Acta Reumatológica Portuguesa - Online First: 2020-06-01
Palm-up test and range of motion in flexion and external rotation provide best correlation with disability and perceived pain in patients with shoulder complaints
AbstractThe aim of this study was to find a reliable set of clinical tests to predict pain and disability in patients with shoulder pain.
Shoulder pain is the second most frequent musculoskeletal complaint in the primary care setting and has a great impact in work and leisure activities. Patient reported outcomes measuring pain and disability are available, but they are time-consuming, often biased by psychological and sociological factors and depend on patient collaboration.
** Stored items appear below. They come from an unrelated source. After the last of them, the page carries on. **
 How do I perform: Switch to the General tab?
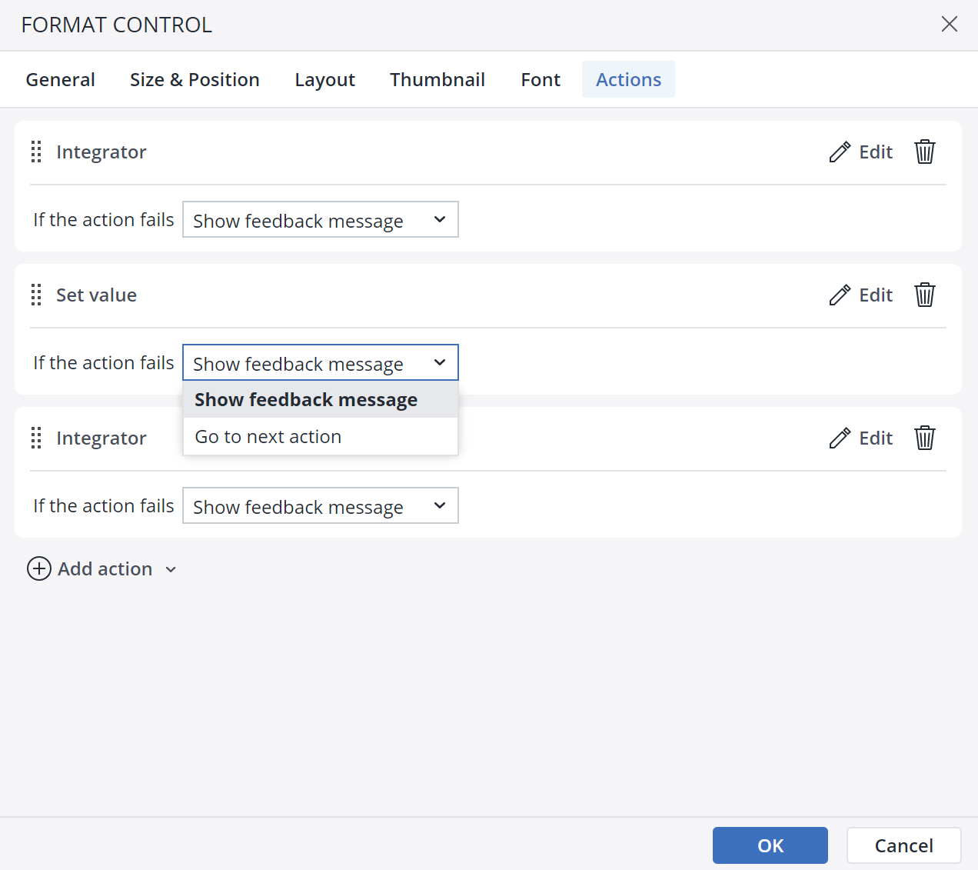click(x=61, y=80)
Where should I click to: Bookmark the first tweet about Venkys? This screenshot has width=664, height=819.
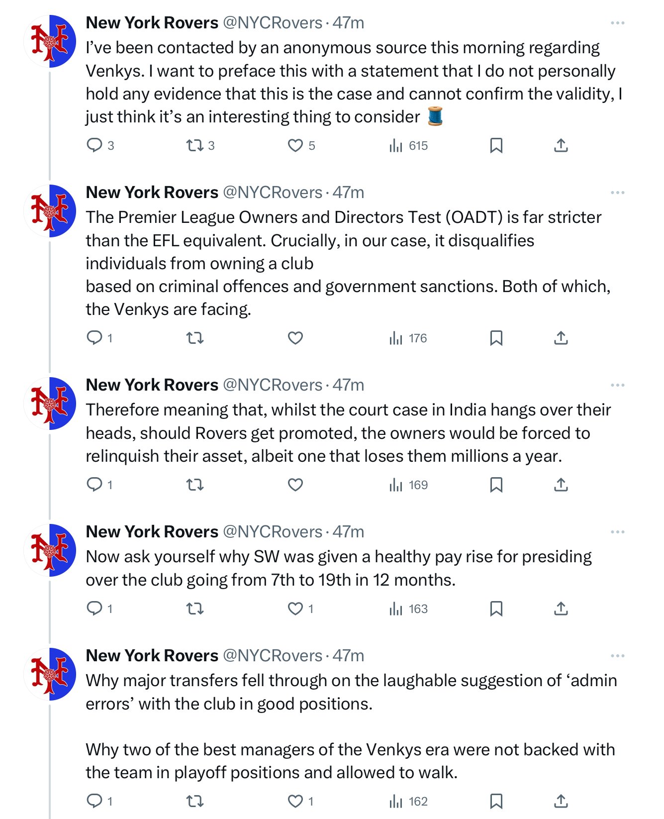point(496,145)
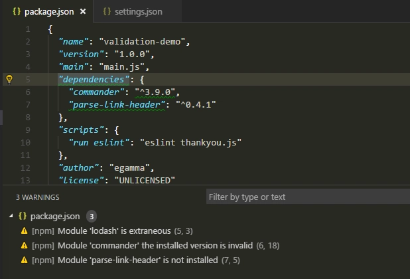
Task: Collapse the package.json warnings group
Action: (11, 216)
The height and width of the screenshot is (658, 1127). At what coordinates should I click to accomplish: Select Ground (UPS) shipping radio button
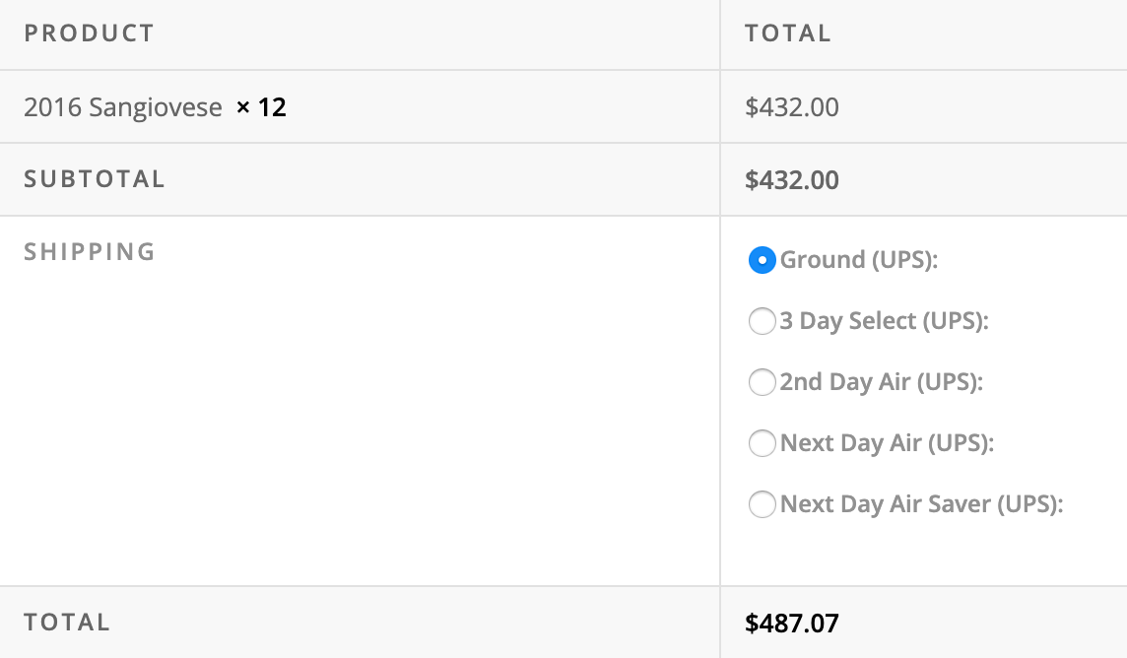pos(762,260)
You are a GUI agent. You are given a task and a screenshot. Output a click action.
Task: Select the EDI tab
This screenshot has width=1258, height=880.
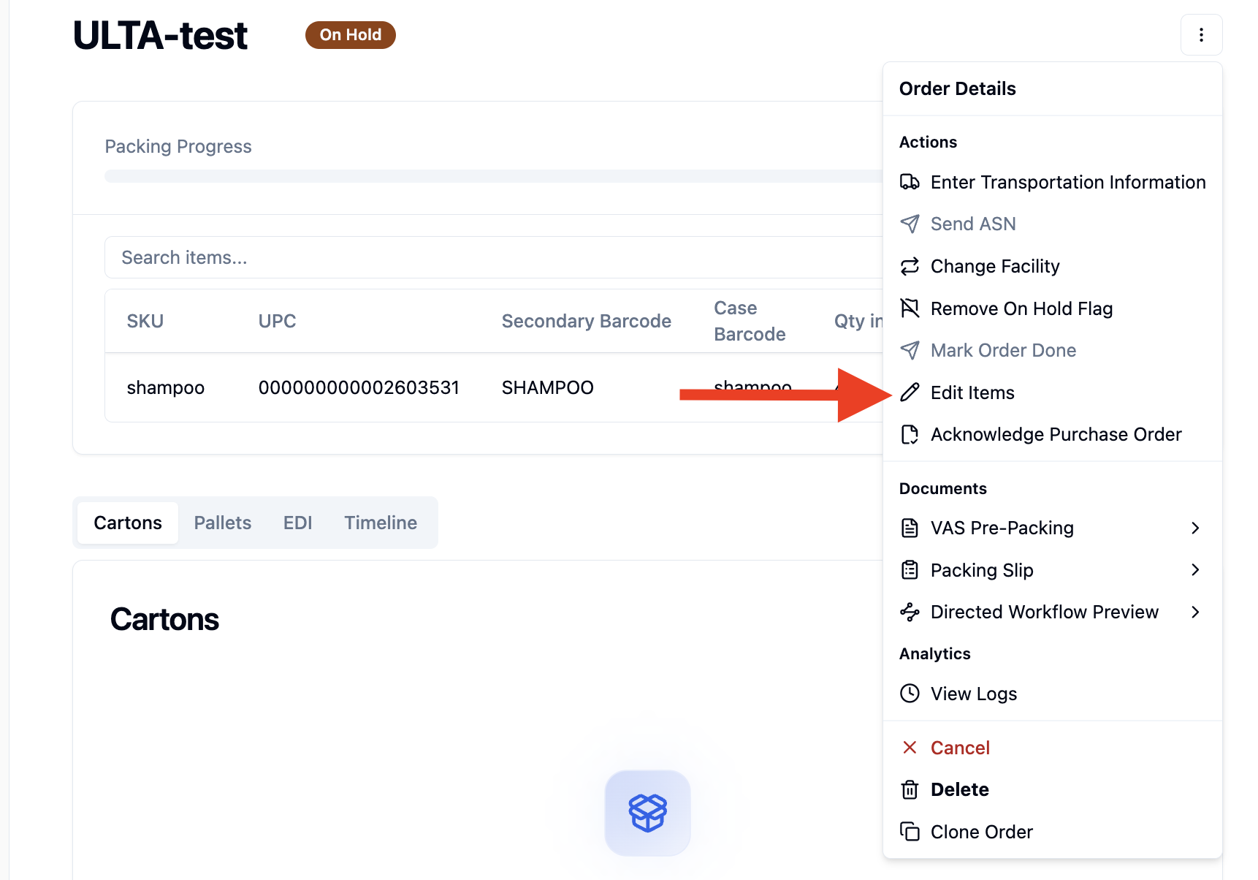click(x=297, y=523)
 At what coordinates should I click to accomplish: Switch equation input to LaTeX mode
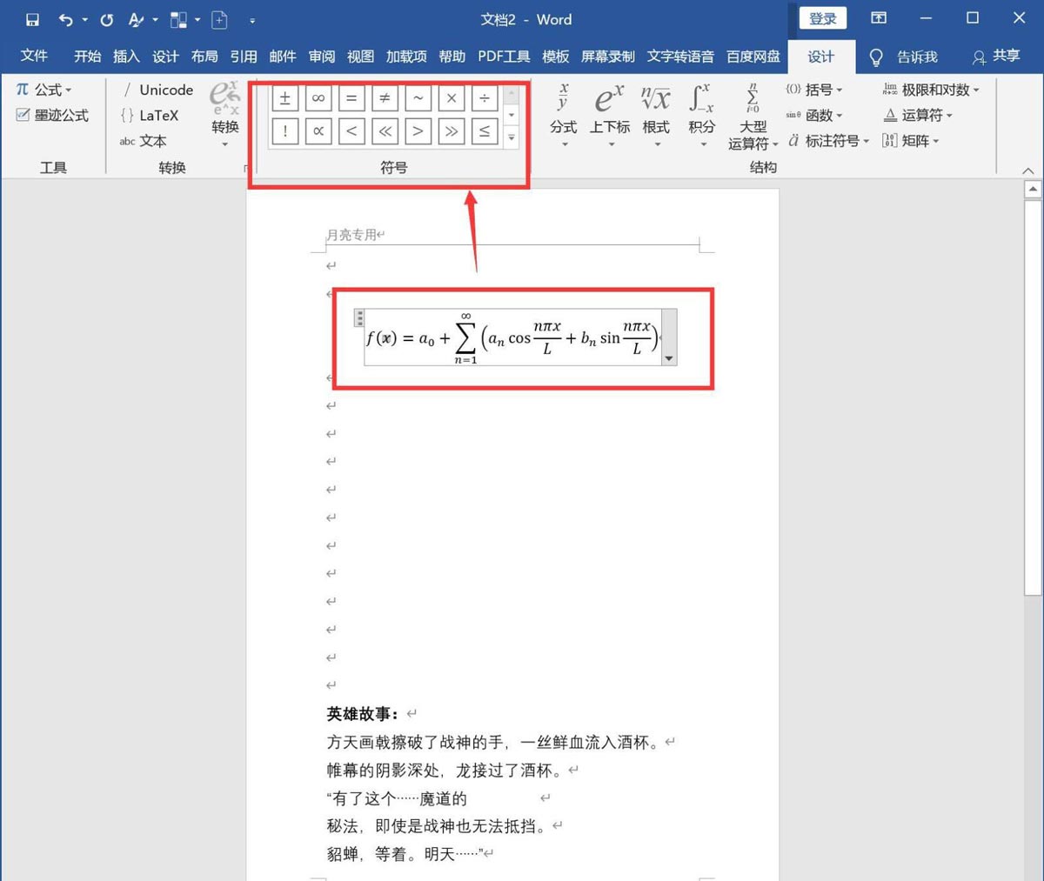point(150,115)
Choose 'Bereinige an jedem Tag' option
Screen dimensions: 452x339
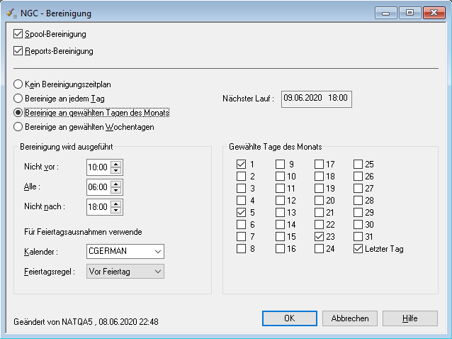tap(18, 98)
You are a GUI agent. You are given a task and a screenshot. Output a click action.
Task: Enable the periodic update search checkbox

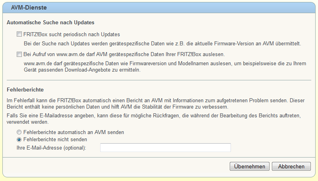tap(19, 34)
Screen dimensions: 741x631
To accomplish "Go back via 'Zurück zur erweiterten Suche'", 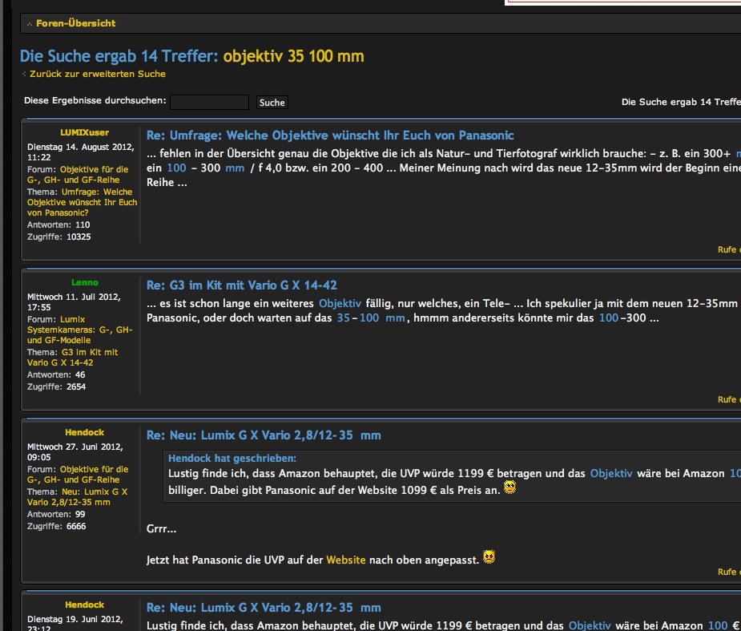I will coord(97,74).
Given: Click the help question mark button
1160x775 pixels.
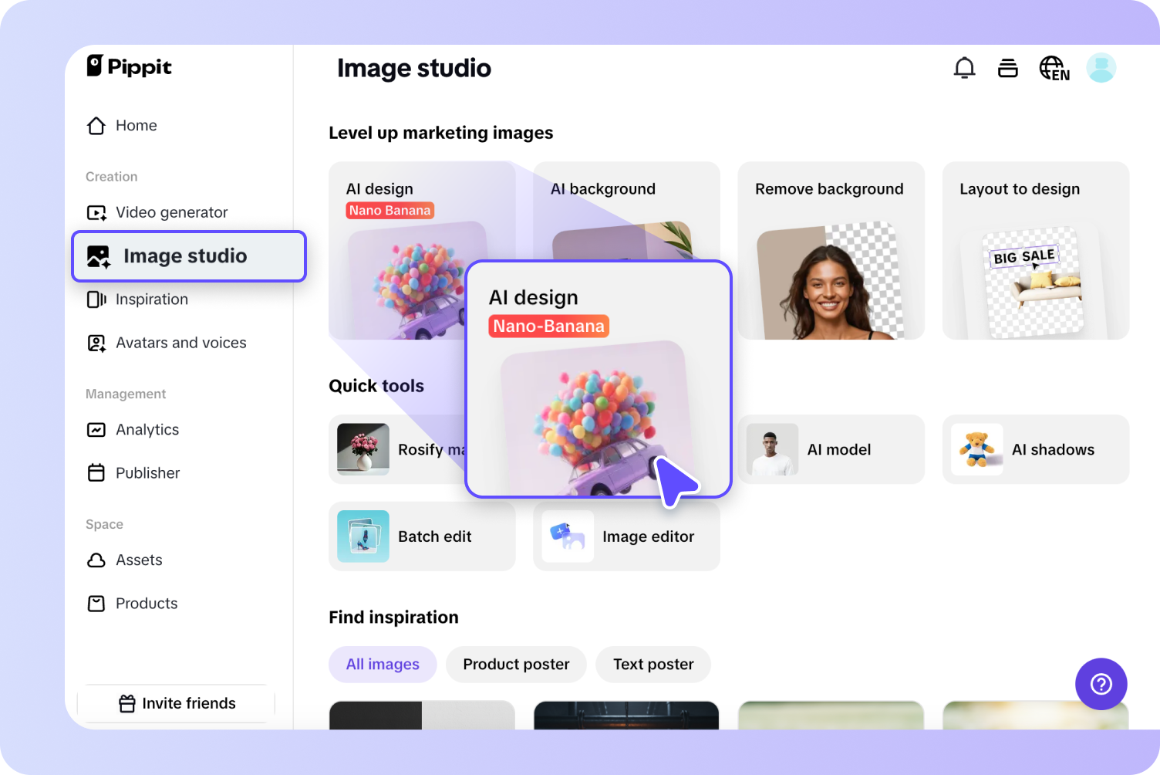Looking at the screenshot, I should click(1101, 684).
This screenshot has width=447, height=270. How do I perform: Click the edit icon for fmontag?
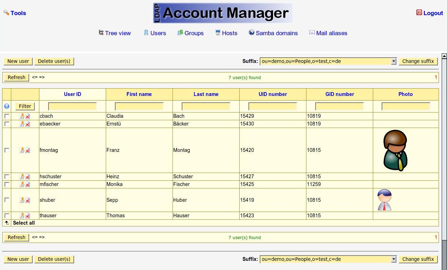(x=22, y=150)
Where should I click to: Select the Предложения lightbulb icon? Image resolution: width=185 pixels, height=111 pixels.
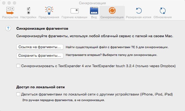click(49, 11)
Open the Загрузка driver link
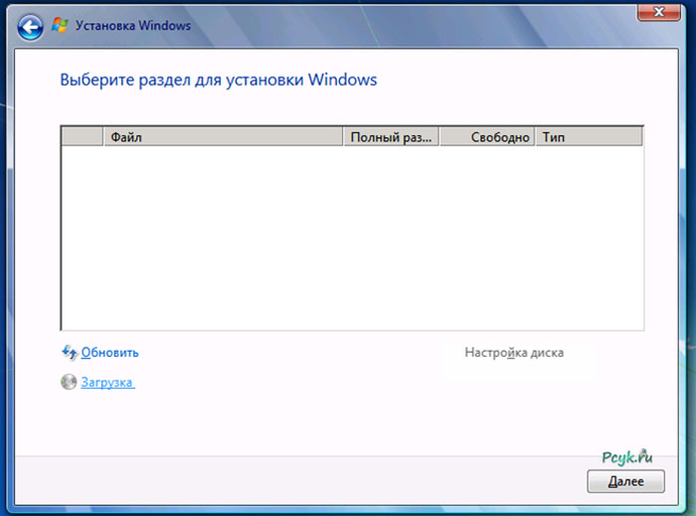 tap(107, 383)
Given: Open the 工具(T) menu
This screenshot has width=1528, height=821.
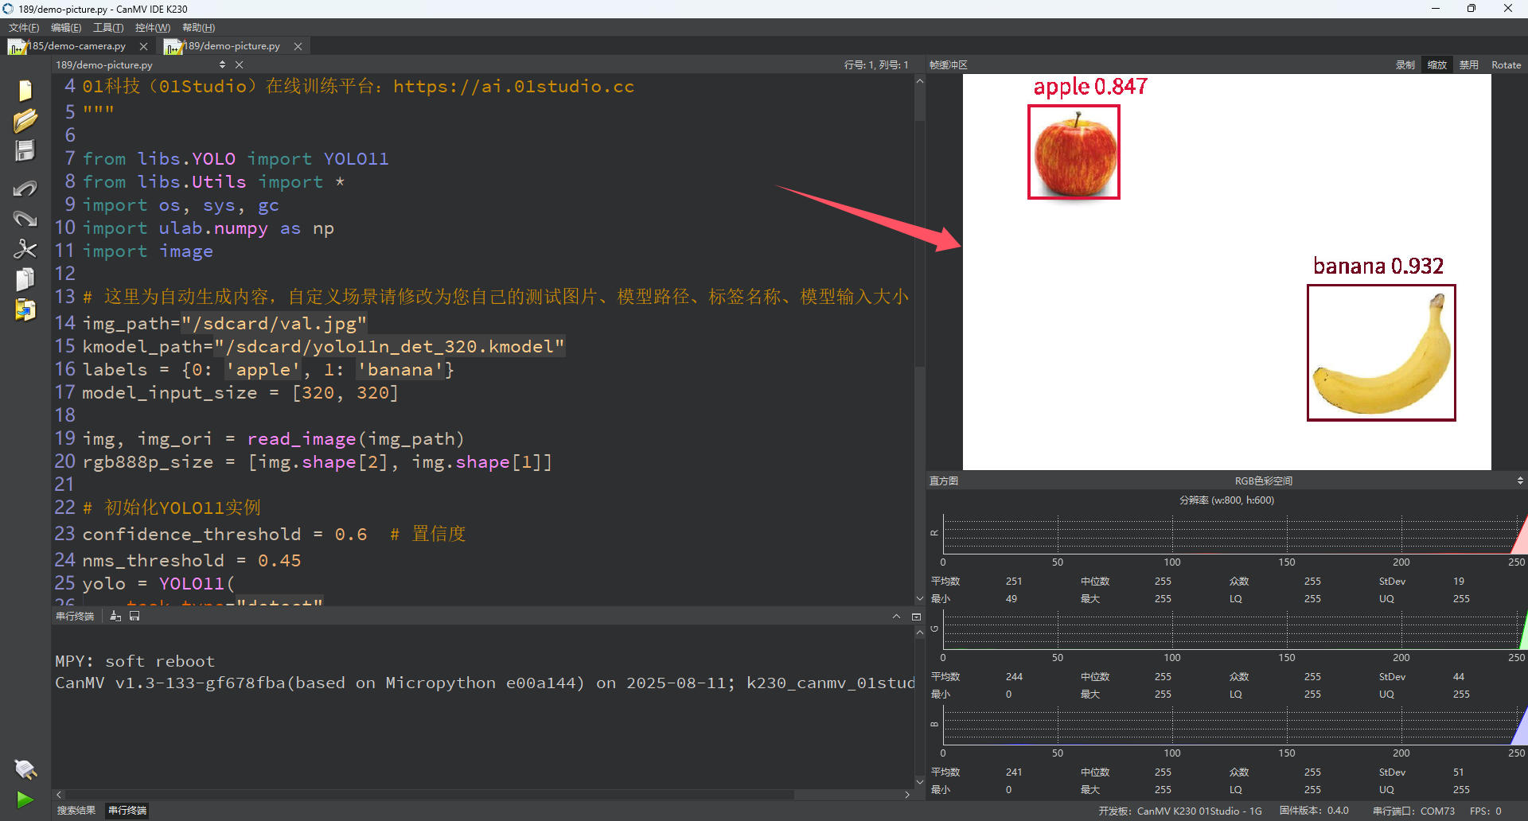Looking at the screenshot, I should (108, 28).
This was an observational, cross-sectional study, including patients with shoulder pain aged 18 to 70 years. Patients filled in the questionnaires Disabilities of the Arm, Shoulder and Hand outcome measure (DASH) and Shoulder Pain and Disability Index (SPADI) pain scale. A Visual Analogue Scale (VAS) for current pain was applied and sociodemographic and clinical data were collected. Physical examination included the Jobe, Neer and palm-up signs, range of motion (ROM) of shoulder abduction, flexion and rotation (internal and external), both active and passive. An independent t-test to compare differences between groups and the Spearman’s coefficient for evaluation of bivariate correlation were used. Linear regression analysis was applied to relevant predictors. Tests were two-tailed and p values < 0.05 were considered significant.
A total of 127 patients were included. Female patients and those with a positive Jobe, Neer or palm-up tests, complaints on dominant side, no leisure activity involving shoulder effort, a history of previous shoulder tendinopathy or taking analgesics had significantly higher DASH scores. Age and all range of motion variables significantly correlated with DASH scores. A linear regression model with six dependent variables (Palm-up test, range of motion in active flexion and external rotation, age, gender and complaints on dominant side) produced the highest correlation (R = 0.665), explaining 44% of the variance of DASH score.
A model based on few physical examination items and individual objective data like age, gender and dominancy, can help predict disability and perceived pain in shoulder disorders. Palm-up test and range of motion in active flexion, abduction and external rotation showed best correlation with the outcome, but abduction was found redundant for the obtained prediction model.